Assim, há o direito social à irredutibilidade dos salários, salvo o disposto em convenção ou acordo coletivo (CF/88, art. VI). Há, também, o direito social à duração do trabalho normal não superior a oito horas diárias e quarenta e quatro semanais, mas se faculta a compensação de horários e a redução da jornada, mediante acordo ou convenção coletiva de trabalho (CF/88, art. 7º, XIII). Há, ainda, o direito social à jornada de seis horas para o trabalho realizado em turnos ininterruptos de revezamento, salvo negociação coletiva (CF/88, art. 7º XIV). Nota-se que, dentro de certos limites constitucionais, os citados direitos sociais podem ser objetivo de negociação (alienabilidade) e de disponibilidade parcial (disponibilidade ou renunciabilidade).
Não bastasse, a ação judicial para obter os créditos trabalhistas deve observar um prazo prescricional de 5 anos para os trabalhadores urbanos e rurais, até o limite de dois anos após a extinção do contrato de trabalho (CF/88, art. 5º, XXIX). Nota-se que os direitos trabalhistas com conteúdo econômico submetem-se a um prazo prescricional (prescritibilidade).

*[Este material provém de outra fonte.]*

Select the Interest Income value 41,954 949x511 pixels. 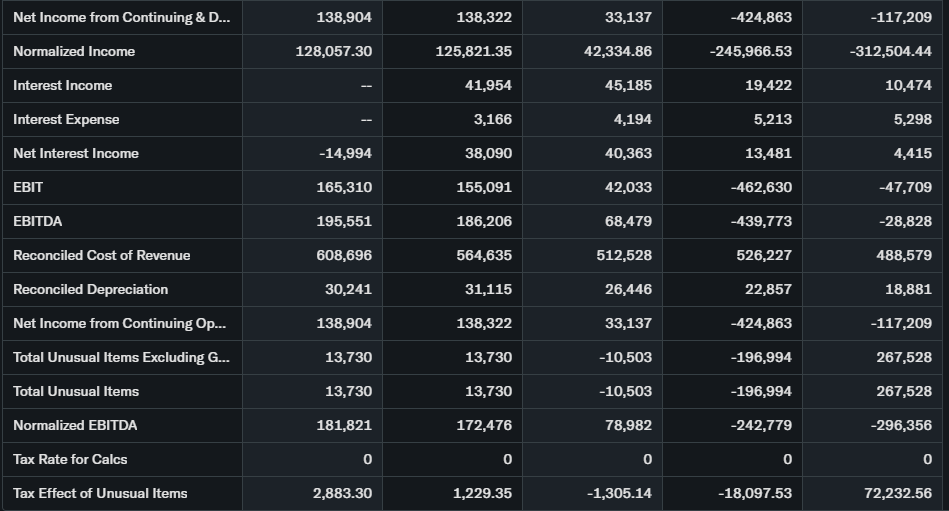coord(488,85)
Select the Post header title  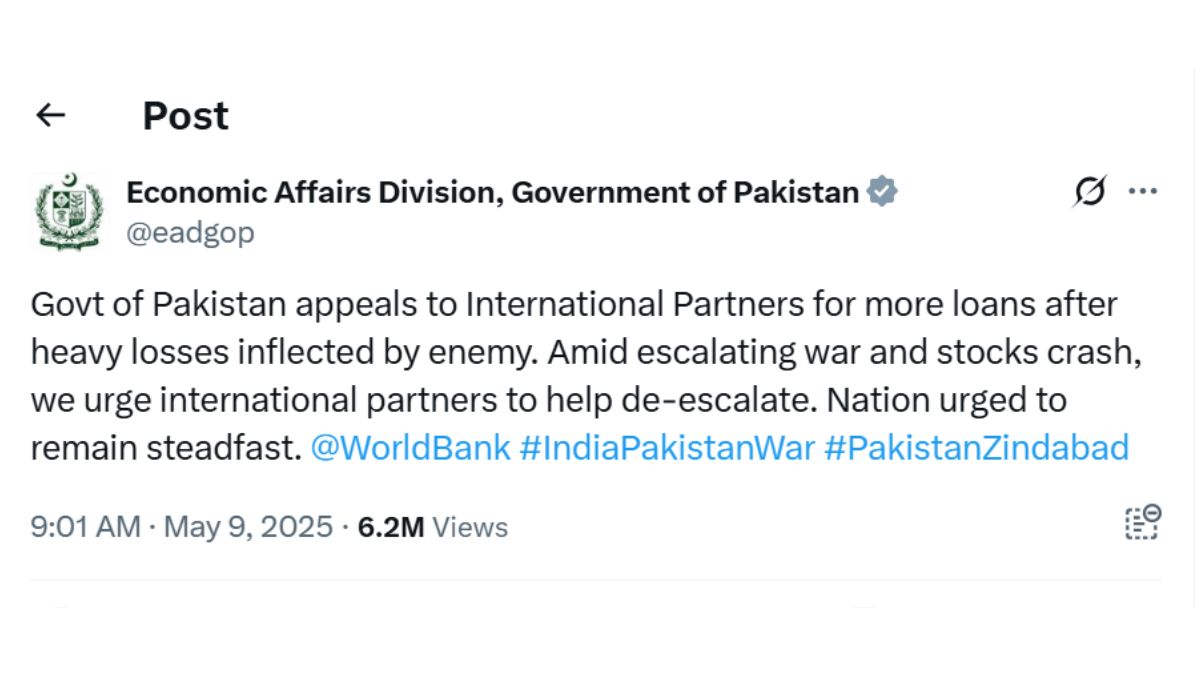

Vimos, até aqui, restrições possíveis à inalienabilidade, indisponibilidade e à imprescritibilidade dos direitos humanos.

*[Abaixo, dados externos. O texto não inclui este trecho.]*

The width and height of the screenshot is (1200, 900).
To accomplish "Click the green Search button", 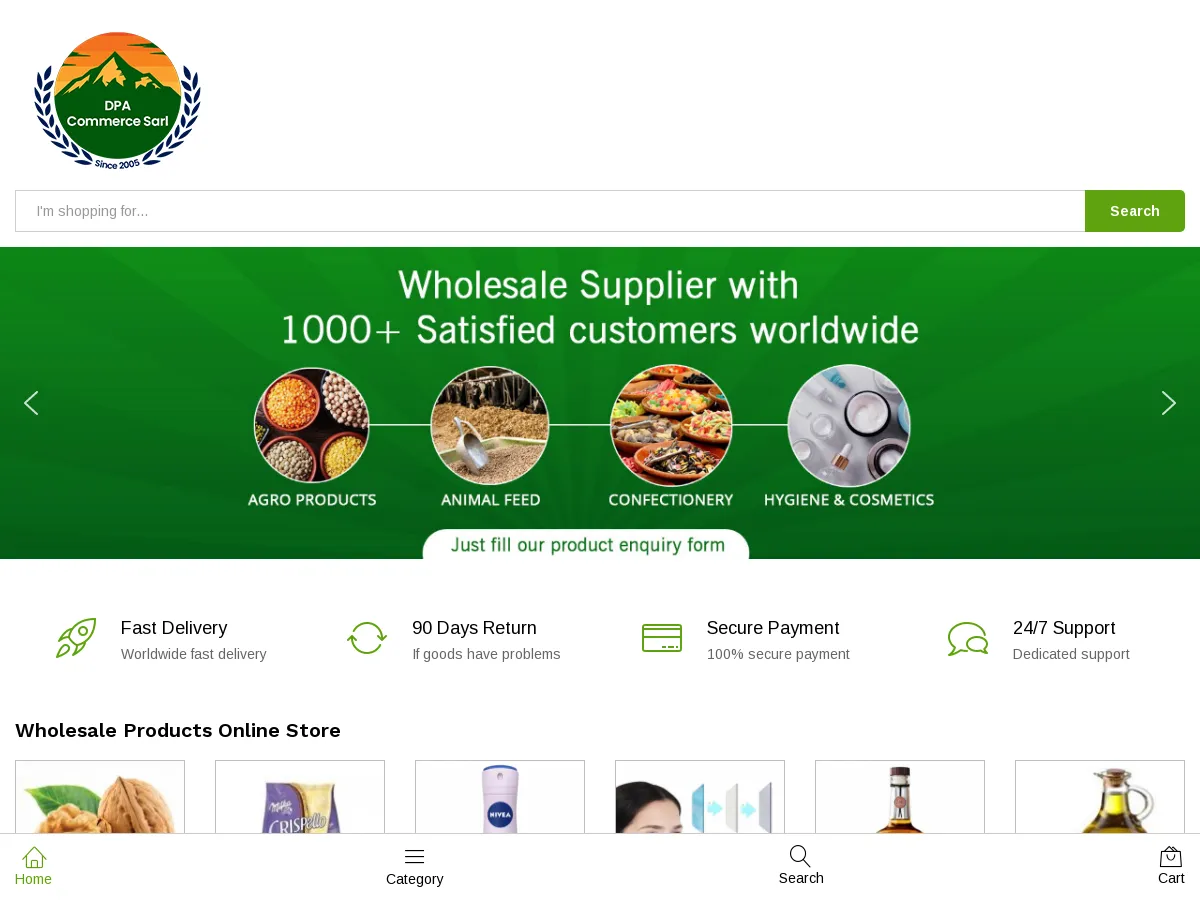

Por outro lado, a indisponibilidade não pode ser afastada, se a situação provocar tratamento humilhante, cruel e degradante ao ser humano, mesmo com a concordância do titular do direito. É que não se pode admitir que as pessoas sejam tratadas como objeto. Por isso, corretamente, o Conselho de Estado francês (Decisão do Conseil d’État, de 27 de outubro de 1995, nº 136727, Commune de Morsang-sur-Orge.) e o Comitê de Direitos Humanos do Pacto Internacional sobre Direitos Civis e Políticos proibiram uma casa noturna, em Morsang-sur-Orge (periferia de Paris, França), de praticar a atividade de remessa de pessoa com nanismo – mesmo com a concordância do titular do direito e mesmo com o oferecimento de equipamentos de segurança (RAMOS, André de Carvalho. Curso de Direitos Humanos, pág. 74. 11ª ed. São Paulo: Saraiva, 2024).
Na mesma linha, para evitar que as pessoas sejam tratadas como objeto e sujeitas a tratamento cruel e degradante, o Tribunal Constitucional da Alemanha considerou inconstitucional dispositivo da lei de segurança aérea. Esse dispositivo permitia o abate de aviões comandados por terroristas, ainda que os passageiros fossem pessoas inocentes. Bastava ter dados de que o avião fosseatingir pessoas inocentes em solo. Considerou-se que esse abate instrumentalizava pessoas inocentes (passageiros), com o objetivo de salvar outras vidas, o que violava o direito à vida e à dignidade humana – ainda que, ao final, os passageiros inocentes acabassem sendo mortos. No mesmo sentido, não se pode admitir o abate de aeronaves nos casos de suspeita de que a aeronave transporta drogas para fins de tráfico. A propósito, a “Lei do Abate” admite a medida de destruição de aeronave em situações que especifica. Trata-se da Lei nº 9.614/98, que incluiu o §3º no art. 303 do Código Brasileiro de Aeronáutica. O abate de aeronave que transporta drogas foi autorizado pelo Decreto nº 5.144/2004, que regulamenta os §§1º a 3º do art. 303 do Código Brasileiro de Aeronáutica.
Por outro lado, a indisponibilidade ou irrenunciabilidade dos direitos humanos não pode impedir, em certas situações, a autonomia da vontade. Por isso, nada impede, em um ambiente de consentimento informado, que uma pessoa abra mão da privacidade e participe de reality show. Nada impede, também, que uma pessoa faça tatuagens, dispondo, em parte, da integridade física. Nessas situações, a proibição das condutas implicaria indevido paternalismo estatal, não condizente com a autonomia da vontade e a liberdade de que desfrutam as pessoas (RAMOS, André de Carvalho. Curso de Direitos Humanos, pág. 74. 11ª ed. São Paulo: Saraiva, 2024).